Segundo a advogada, o cruzamento automático vai expor todas as informações que outrora dependeram de auditoria manual.

Impacto nos impostos

Esta nova era de cruzamento automático de dados, transparência e revisão de valores deve impactar diretamente impostos como: Imposto sobre a Propriedade Predial e Territorial Urbana (IPTU),  Imposto sobre a Transmissão de Bens Imóveis (ITBI) e Imposto sobre a Propriedade Territorial Rural (ITR). 

Mesmo sem aumentar as alíquotas, o governo pode arrecadar mais apenas atualizando os valores que estão defasados.

  • IPTU: deve passar por revisões significativas em cidades onde o cadastro está congelado há anos.
  • ITBI: tende a refletir o valor real das transações, já que subavaliações serão facilmente detectadas.
  • ITR: inconsistências de metragem ou uso rural serão identificadas automaticamente.

"O imposto finalmente refletirá a realidade da propriedade. Para quem sempre agiu com transparência, isso traz segurança. Para quem utilizava distorções como estratégia, o custo será elevado”, explicou a advogada. 

Contratos de locação na mira do CIB

Uma das novidades que chegam com o CIB em 2026 é o registro da destinação de imóveis. Desta forma, os contratos de locação registrados em cartório serão integrados ao sistema. 

O cruzamento automático entre contratos e dados da Receita Federal, declaração de quem paga e de quem recebe tornará a sonegação quase impossível.

"A informalidade na locação, que sempre foi difícil de fiscalizar, finalmente perde espaço. Será um novo capítulo para locadores e inquilinos", afirmou a Dra. Siglia Azevedo.

Pontos indefinidos que podem gerar custos ao proprietário

Até o momento, não há detalhes de como será o processo de implementação do Cadastro Imobiliário Brasileiro para os proprietários. Apesar disso, especialistas alertam que podem surgir custos indiretos relacionados à regularização documental das propriedades.

"A norma não fala em taxa para obter o CIB. Entretanto, proprietários com problemas cadastrais podem ter gastos para colocar o imóvel em conformidade", afirmou a advogada.

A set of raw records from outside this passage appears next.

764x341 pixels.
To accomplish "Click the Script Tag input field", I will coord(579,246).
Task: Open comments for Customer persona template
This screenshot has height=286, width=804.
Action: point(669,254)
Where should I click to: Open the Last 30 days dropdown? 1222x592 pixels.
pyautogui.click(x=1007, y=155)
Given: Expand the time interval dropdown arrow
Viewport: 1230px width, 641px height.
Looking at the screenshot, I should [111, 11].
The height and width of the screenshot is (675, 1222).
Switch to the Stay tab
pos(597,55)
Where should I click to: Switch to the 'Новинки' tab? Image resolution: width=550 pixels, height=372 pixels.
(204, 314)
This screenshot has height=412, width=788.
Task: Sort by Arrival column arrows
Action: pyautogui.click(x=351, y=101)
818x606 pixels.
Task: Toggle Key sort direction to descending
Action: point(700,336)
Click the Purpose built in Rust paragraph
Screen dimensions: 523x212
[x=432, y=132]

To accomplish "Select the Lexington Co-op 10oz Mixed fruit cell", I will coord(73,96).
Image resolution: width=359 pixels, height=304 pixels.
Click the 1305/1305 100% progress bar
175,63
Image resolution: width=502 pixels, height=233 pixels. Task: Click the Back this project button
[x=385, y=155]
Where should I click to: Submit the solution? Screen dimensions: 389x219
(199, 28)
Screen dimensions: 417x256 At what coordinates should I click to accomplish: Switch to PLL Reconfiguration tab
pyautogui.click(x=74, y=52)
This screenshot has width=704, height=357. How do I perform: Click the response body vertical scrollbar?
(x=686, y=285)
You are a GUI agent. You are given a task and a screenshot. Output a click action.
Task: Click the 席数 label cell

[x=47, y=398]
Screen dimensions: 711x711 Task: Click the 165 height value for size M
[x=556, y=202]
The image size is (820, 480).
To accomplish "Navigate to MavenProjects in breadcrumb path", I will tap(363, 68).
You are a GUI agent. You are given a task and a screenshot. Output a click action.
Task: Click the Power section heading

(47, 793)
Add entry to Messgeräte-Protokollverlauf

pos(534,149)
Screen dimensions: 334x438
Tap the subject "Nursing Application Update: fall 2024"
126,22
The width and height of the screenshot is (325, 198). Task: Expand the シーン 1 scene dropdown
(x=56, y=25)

Segundo a Dra. Siglia Azevedo, averbações pendentes, divergências de metragem, contratos antigos não registrados e matrículas desatualizadas podem requerer correções.

"O processo ainda está sendo detalhado pela Receita Federal e pelo sistema registral", disse a especialista.

O governo ainda deve divulgar as orientações sobre como será o processo. Até lá, recomenda-se que os proprietários revisem todos os documentos dos imóveis e antecipe regularizações que, mais adiante, poderão ser obrigatórias.